In der Luftfahrt sind Checklisten ein bewährtes Instrument, um die Sicherheit zu erhöhen. Sie sollen gewährleisten, dass gerade bei Routineabläufen keine Details vergessen werden und Verantwortlichkeiten bzw. Aufgabenverteilungen klar und eindeutig geregelt sind. Damit werden Abläufe standardisiert reproduzierbar und Fehler, die nicht aufgrund von mangelndem Wissen, sondern weitaus öfter aufgrund von mangelnder Kommunikation und Koordination oder Zeitdruck und Unaufmerksamkeit entstehen, können vermieden werden.
Piloten kennen ihre Arbeitsabläufe sehr genau, dennoch ist es unabdingbar, vor dem Start mithilfe von Checklisten zu prüfen, ob auch wirklich kein Punkt vergessen wurde. Reiner Zeitverlust? Mitnichten, denn die Methode ist kostengünstig, extrem wirkungsvoll und braucht – richtig eingesetzt – kaum mehr als einige Minuten Zeit.
In vielen OPs hat sich das strukturierte Abarbeiten von Checklisten, oder auch „Team Time-out“ genannt, vor und nach der Durchführung eines Eingriffs bereits etabliert.
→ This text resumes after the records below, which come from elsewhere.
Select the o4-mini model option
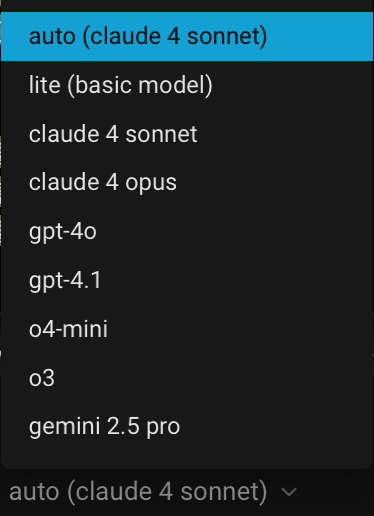 tap(187, 329)
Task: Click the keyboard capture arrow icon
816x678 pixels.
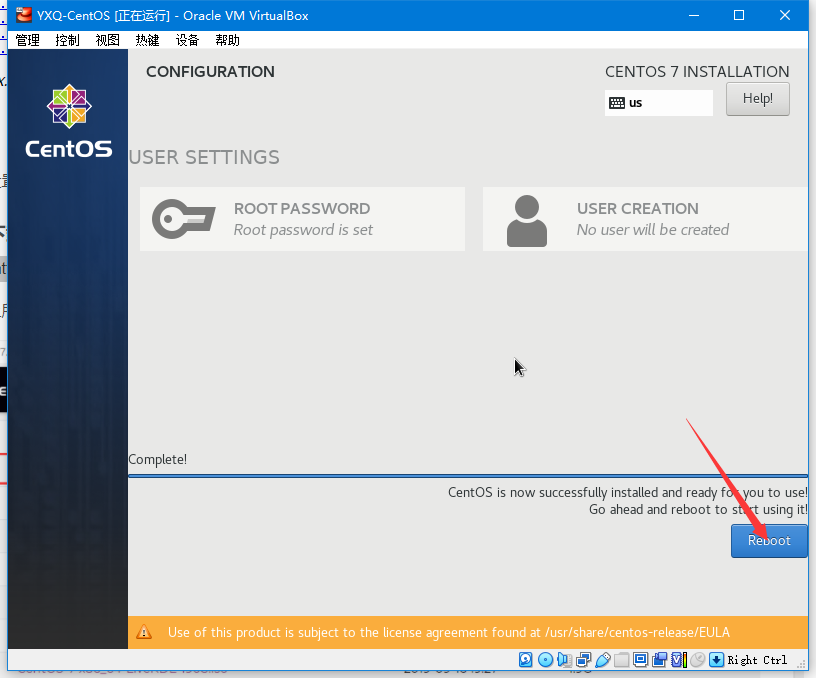Action: [x=716, y=660]
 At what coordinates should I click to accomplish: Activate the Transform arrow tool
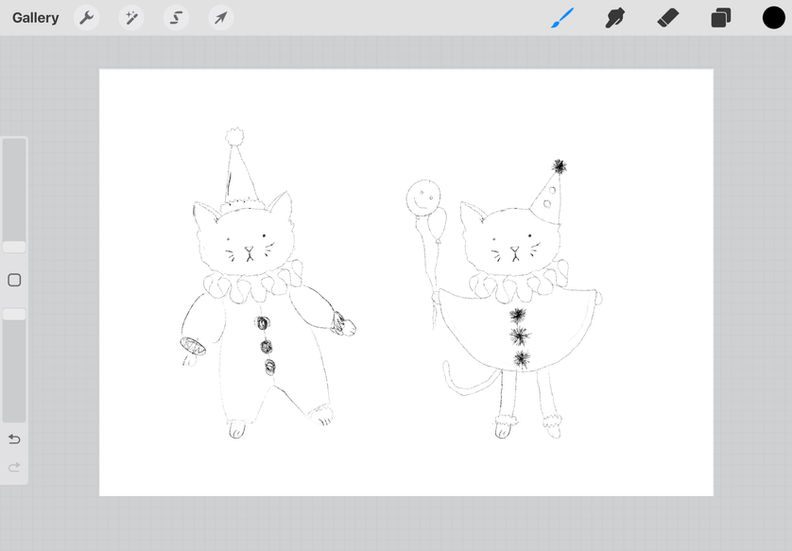point(221,18)
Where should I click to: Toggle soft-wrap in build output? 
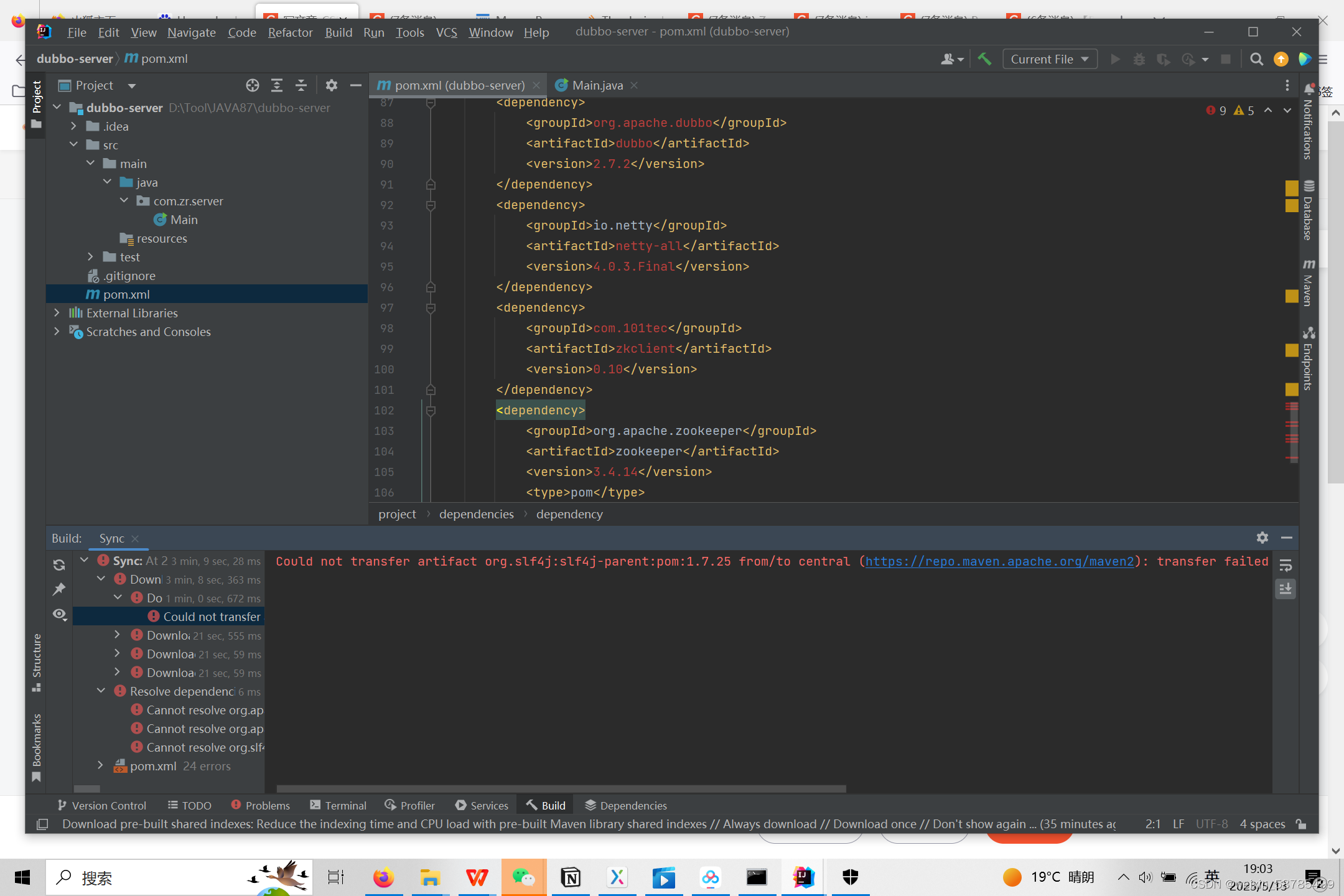(x=1286, y=565)
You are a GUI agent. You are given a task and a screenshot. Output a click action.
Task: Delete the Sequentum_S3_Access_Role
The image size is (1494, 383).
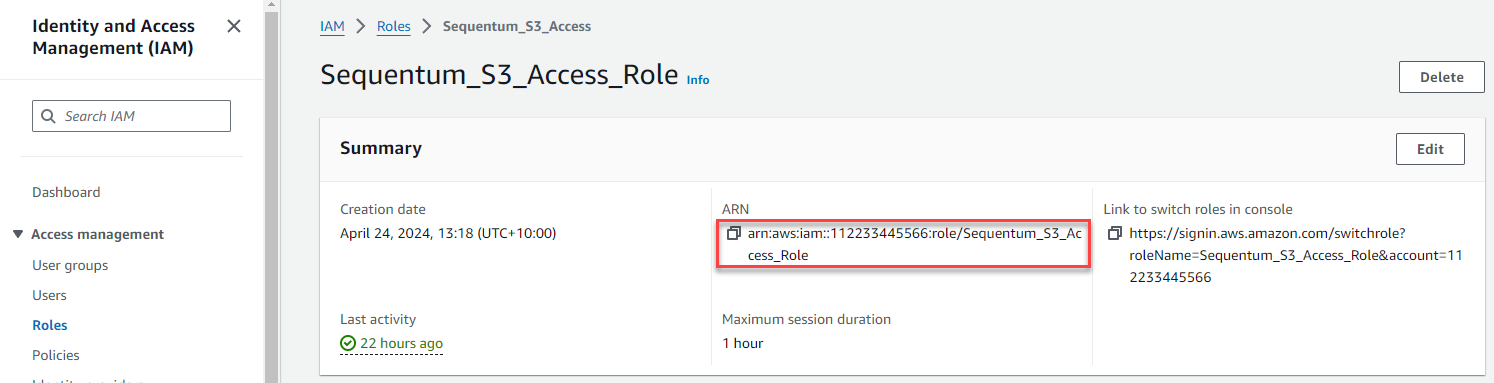[1440, 77]
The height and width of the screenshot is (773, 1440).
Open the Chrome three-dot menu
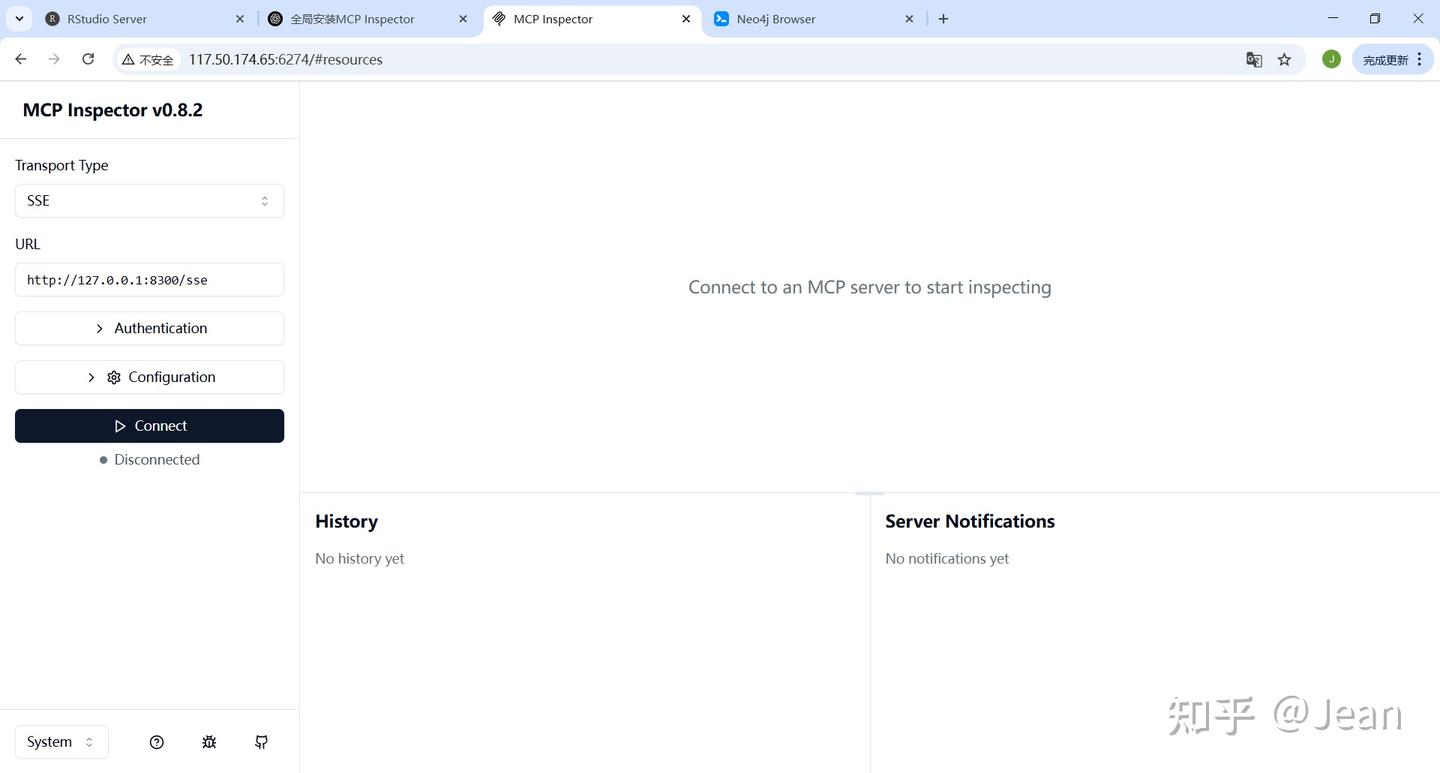tap(1419, 59)

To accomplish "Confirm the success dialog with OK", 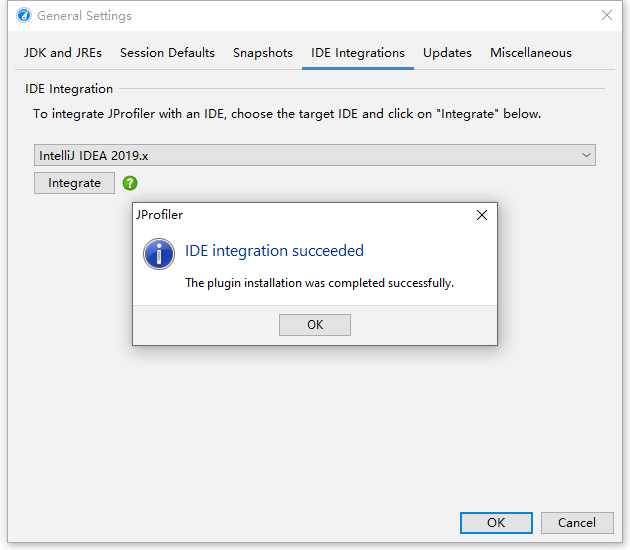I will (315, 324).
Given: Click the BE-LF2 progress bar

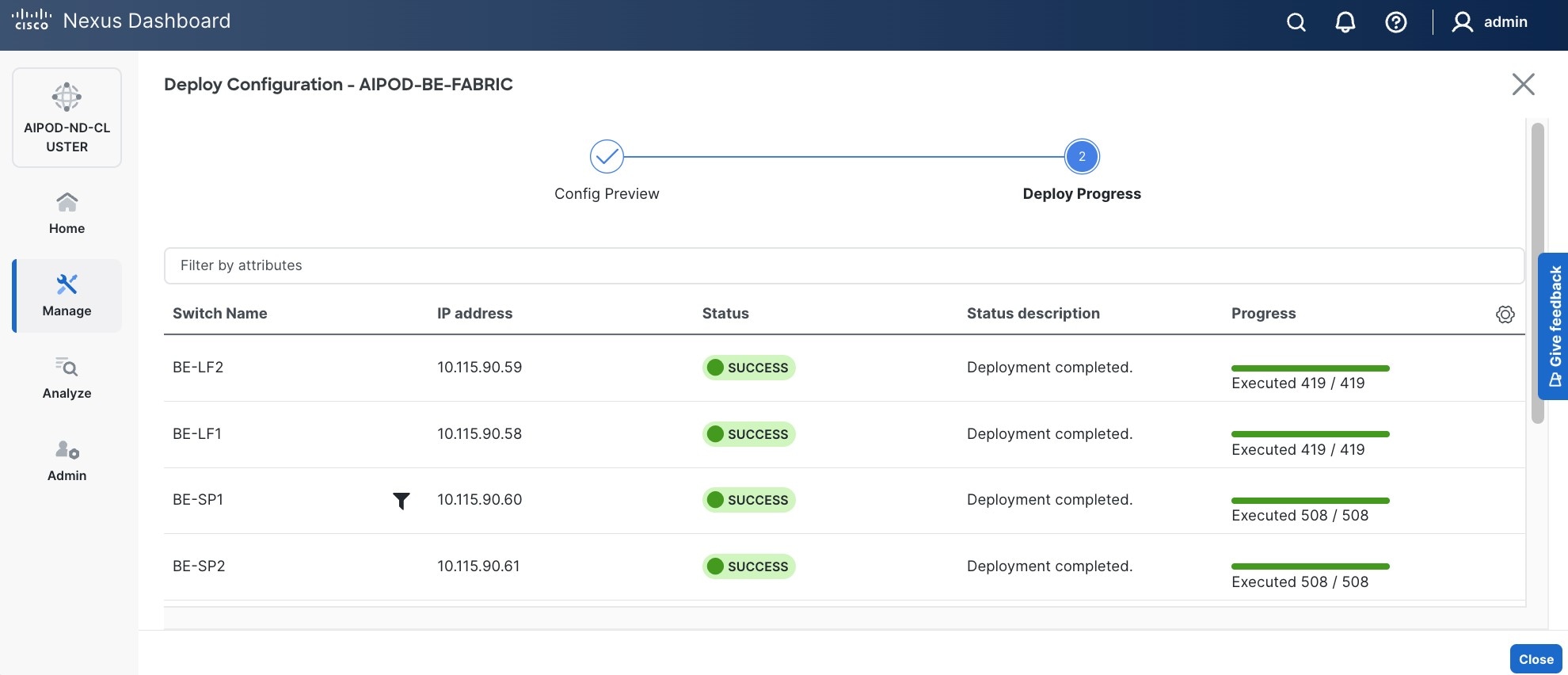Looking at the screenshot, I should (1310, 368).
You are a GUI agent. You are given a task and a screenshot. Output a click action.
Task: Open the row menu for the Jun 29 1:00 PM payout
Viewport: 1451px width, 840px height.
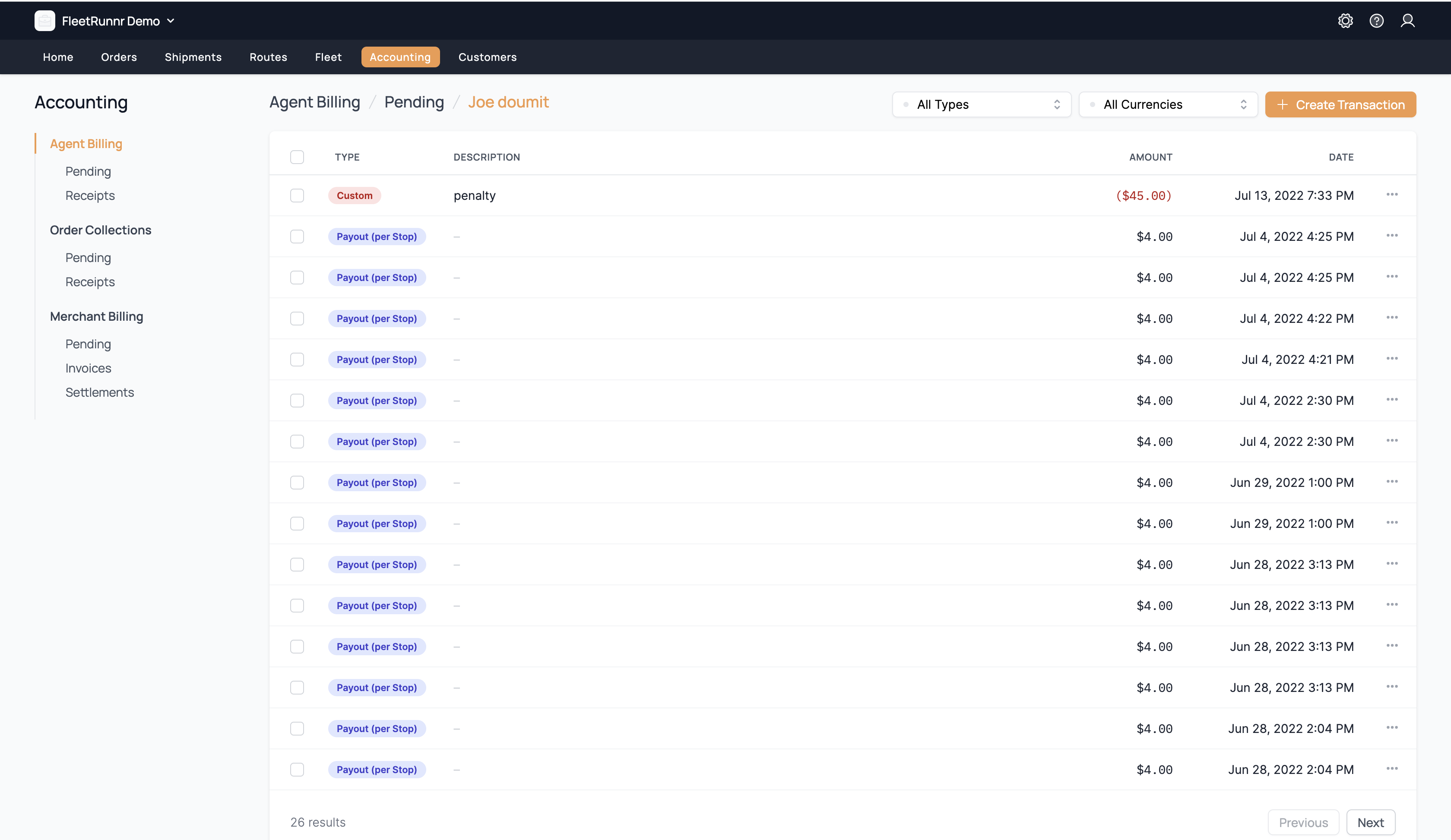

Keine wie auch immer geartete Checkliste kann alle denkbaren Gefahren vorab eliminieren, aber sie schaltet jene Unzulänglichkeiten aus, die durch „einfaches Vergessen“ in stressigen Situationen auftreten können – stimmt die Blutgruppe, ist es der richtige Patient für den richtigen Eingriff, wurden Allergien und Infektionen abgeklärt?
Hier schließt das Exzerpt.